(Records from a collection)

Content starts

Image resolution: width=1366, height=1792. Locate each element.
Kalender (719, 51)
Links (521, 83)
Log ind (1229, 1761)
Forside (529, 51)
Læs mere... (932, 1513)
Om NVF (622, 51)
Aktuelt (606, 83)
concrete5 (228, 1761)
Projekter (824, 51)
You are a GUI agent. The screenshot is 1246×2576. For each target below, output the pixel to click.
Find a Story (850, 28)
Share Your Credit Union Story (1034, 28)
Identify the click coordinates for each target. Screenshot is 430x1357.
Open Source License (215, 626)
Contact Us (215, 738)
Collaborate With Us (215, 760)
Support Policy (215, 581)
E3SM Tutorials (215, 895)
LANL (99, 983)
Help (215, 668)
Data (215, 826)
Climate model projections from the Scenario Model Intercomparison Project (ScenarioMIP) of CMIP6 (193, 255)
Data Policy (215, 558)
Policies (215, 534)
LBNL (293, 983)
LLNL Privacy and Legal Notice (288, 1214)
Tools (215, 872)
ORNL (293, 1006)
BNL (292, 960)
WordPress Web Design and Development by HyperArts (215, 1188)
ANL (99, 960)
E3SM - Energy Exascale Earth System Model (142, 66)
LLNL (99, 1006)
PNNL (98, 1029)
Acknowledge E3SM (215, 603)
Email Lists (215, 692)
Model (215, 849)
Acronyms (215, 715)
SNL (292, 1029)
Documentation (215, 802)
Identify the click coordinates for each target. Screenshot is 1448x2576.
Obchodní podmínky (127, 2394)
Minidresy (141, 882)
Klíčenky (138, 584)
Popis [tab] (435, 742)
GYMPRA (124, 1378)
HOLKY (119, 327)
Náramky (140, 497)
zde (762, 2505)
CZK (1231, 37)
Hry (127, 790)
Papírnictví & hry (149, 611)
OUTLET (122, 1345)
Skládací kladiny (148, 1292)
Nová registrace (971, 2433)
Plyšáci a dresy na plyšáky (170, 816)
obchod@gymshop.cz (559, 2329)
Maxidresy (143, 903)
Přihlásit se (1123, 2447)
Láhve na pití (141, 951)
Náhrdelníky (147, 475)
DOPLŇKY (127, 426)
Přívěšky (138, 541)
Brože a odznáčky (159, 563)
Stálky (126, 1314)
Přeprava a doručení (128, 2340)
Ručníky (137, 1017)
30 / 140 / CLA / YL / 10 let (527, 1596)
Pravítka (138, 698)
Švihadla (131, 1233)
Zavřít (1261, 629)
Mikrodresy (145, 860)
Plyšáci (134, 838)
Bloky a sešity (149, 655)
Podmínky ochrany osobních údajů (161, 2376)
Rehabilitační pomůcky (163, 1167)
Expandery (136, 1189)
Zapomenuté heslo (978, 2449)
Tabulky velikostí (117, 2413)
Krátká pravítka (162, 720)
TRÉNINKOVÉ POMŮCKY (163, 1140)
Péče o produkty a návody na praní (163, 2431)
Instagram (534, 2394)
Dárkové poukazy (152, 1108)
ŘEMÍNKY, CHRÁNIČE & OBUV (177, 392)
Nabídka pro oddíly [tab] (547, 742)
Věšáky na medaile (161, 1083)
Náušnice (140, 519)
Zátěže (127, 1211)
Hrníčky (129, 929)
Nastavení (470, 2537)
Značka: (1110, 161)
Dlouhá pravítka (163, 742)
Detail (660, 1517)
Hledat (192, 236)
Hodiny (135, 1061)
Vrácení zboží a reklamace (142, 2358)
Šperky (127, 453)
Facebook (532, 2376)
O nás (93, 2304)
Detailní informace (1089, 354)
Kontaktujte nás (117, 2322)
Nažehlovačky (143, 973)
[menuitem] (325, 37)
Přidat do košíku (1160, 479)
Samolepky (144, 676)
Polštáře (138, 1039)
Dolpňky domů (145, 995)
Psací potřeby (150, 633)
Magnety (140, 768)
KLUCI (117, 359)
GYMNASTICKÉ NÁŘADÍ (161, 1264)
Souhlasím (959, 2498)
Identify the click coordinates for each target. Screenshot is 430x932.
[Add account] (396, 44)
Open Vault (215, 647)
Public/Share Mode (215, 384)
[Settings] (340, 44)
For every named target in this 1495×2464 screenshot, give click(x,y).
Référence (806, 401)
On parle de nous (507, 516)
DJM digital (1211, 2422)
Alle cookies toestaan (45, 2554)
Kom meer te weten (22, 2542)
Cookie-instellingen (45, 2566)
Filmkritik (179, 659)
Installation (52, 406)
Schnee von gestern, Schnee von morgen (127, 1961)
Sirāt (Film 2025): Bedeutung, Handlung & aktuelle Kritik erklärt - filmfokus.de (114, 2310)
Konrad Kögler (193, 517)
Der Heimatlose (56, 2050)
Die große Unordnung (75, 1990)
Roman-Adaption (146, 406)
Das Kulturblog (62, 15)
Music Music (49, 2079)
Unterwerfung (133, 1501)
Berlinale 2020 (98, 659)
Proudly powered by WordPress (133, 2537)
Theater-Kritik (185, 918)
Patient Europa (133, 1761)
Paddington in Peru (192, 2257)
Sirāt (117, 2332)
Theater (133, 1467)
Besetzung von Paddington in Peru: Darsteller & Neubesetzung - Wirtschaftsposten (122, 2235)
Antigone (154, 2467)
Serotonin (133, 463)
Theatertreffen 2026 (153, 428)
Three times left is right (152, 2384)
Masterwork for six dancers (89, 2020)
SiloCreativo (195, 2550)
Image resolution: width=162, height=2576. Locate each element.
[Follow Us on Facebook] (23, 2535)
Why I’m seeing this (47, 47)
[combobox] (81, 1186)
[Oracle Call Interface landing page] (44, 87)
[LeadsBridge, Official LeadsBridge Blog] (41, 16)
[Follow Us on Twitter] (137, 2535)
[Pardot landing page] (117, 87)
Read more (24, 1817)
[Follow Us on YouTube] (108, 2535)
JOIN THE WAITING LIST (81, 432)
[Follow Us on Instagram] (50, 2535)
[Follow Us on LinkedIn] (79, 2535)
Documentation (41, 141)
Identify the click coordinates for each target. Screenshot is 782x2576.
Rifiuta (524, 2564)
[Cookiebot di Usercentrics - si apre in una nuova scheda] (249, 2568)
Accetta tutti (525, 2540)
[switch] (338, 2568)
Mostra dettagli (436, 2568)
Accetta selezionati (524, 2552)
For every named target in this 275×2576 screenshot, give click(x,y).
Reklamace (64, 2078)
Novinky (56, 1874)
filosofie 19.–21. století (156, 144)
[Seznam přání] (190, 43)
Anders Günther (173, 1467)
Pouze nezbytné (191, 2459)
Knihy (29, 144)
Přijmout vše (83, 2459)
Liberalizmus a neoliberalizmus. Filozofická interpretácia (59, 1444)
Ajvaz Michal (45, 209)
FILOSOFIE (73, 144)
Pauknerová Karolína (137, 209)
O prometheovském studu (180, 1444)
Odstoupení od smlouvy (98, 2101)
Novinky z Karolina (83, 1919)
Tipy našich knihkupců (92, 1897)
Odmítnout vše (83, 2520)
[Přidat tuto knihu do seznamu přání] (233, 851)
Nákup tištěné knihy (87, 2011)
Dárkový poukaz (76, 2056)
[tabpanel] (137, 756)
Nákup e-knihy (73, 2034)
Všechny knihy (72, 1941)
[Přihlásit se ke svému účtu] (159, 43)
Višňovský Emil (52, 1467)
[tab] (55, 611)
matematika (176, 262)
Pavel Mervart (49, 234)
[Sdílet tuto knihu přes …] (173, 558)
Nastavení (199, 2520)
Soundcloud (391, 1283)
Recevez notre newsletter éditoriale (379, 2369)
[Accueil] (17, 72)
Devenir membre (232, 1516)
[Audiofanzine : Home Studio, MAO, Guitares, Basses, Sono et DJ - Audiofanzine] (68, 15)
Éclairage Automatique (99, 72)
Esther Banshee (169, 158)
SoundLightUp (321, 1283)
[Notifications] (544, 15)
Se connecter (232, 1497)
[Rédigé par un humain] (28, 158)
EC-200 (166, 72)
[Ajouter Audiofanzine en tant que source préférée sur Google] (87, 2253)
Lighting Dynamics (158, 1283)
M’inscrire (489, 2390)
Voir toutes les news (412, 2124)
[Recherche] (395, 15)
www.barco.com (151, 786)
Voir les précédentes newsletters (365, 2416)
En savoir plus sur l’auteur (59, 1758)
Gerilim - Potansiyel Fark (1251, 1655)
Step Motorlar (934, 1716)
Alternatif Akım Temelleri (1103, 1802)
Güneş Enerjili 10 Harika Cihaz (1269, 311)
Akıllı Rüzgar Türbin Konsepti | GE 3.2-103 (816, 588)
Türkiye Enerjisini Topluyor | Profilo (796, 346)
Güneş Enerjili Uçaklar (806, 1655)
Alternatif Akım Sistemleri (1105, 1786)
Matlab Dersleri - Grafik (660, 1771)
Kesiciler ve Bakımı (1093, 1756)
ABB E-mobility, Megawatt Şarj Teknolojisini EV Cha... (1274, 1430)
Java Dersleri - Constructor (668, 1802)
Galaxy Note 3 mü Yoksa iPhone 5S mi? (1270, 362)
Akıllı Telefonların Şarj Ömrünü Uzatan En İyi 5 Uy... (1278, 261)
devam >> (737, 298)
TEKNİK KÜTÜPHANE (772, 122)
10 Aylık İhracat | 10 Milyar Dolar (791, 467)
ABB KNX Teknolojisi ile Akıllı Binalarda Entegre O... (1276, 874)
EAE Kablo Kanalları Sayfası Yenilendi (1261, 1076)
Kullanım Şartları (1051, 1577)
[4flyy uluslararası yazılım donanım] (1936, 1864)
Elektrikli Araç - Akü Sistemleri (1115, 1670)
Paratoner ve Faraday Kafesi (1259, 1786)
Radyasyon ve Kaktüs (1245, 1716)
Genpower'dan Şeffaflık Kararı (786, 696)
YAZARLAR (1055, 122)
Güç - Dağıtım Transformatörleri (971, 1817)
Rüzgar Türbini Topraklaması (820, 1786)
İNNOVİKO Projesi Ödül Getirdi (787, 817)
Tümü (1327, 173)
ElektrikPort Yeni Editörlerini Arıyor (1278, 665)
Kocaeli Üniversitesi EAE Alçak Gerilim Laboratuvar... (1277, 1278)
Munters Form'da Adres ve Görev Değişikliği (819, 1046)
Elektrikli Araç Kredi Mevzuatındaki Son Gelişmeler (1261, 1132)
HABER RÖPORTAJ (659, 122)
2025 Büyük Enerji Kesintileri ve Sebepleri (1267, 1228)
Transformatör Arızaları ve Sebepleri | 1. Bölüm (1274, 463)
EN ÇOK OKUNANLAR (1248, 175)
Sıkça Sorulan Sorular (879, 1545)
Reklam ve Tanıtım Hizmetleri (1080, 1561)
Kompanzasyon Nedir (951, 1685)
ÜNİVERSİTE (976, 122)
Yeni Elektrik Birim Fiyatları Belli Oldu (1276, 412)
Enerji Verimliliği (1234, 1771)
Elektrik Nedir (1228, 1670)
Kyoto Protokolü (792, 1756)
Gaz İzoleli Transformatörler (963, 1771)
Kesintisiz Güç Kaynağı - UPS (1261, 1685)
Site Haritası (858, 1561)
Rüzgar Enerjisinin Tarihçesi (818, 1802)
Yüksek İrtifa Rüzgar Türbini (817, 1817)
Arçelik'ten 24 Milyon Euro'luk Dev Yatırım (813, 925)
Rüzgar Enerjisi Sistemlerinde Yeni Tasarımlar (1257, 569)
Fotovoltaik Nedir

Content ends

» **DESCRIPTION OF THE TASK**
Your answer should consist only of the lines above between the line holding "Alle cookies toestaan (45, 2554)" and the line holding "[Follow Us on YouTube] (108, 2535)", inclusive, each transcribed exactly.

» **OUTPUT OF THE TASK**
Alle cookies toestaan (45, 2554)
Kom meer te weten (22, 2542)
Cookie-instellingen (45, 2566)
Filmkritik (179, 659)
Installation (52, 406)
Schnee von gestern, Schnee von morgen (127, 1961)
Sirāt (Film 2025): Bedeutung, Handlung & aktuelle Kritik erklärt - filmfokus.de (114, 2310)
Konrad Kögler (193, 517)
Der Heimatlose (56, 2050)
Die große Unordnung (75, 1990)
Roman-Adaption (146, 406)
Das Kulturblog (62, 15)
Music Music (49, 2079)
Unterwerfung (133, 1501)
Berlinale 2020 (98, 659)
Proudly powered by WordPress (133, 2537)
Theater-Kritik (185, 918)
Patient Europa (133, 1761)
Paddington in Peru (192, 2257)
Sirāt (117, 2332)
Theater (133, 1467)
Besetzung von Paddington in Peru: Darsteller & Neubesetzung - Wirtschaftsposten (122, 2235)
Antigone (154, 2467)
Serotonin (133, 463)
Theatertreffen 2026 (153, 428)
Three times left is right (152, 2384)
Masterwork for six dancers (89, 2020)
SiloCreativo (195, 2550)
Image resolution: width=162, height=2576. Locate each element.
[Follow Us on Facebook] (23, 2535)
Why I’m seeing this (47, 47)
[combobox] (81, 1186)
[Oracle Call Interface landing page] (44, 87)
[LeadsBridge, Official LeadsBridge Blog] (41, 16)
[Follow Us on Twitter] (137, 2535)
[Pardot landing page] (117, 87)
Read more (24, 1817)
[Follow Us on YouTube] (108, 2535)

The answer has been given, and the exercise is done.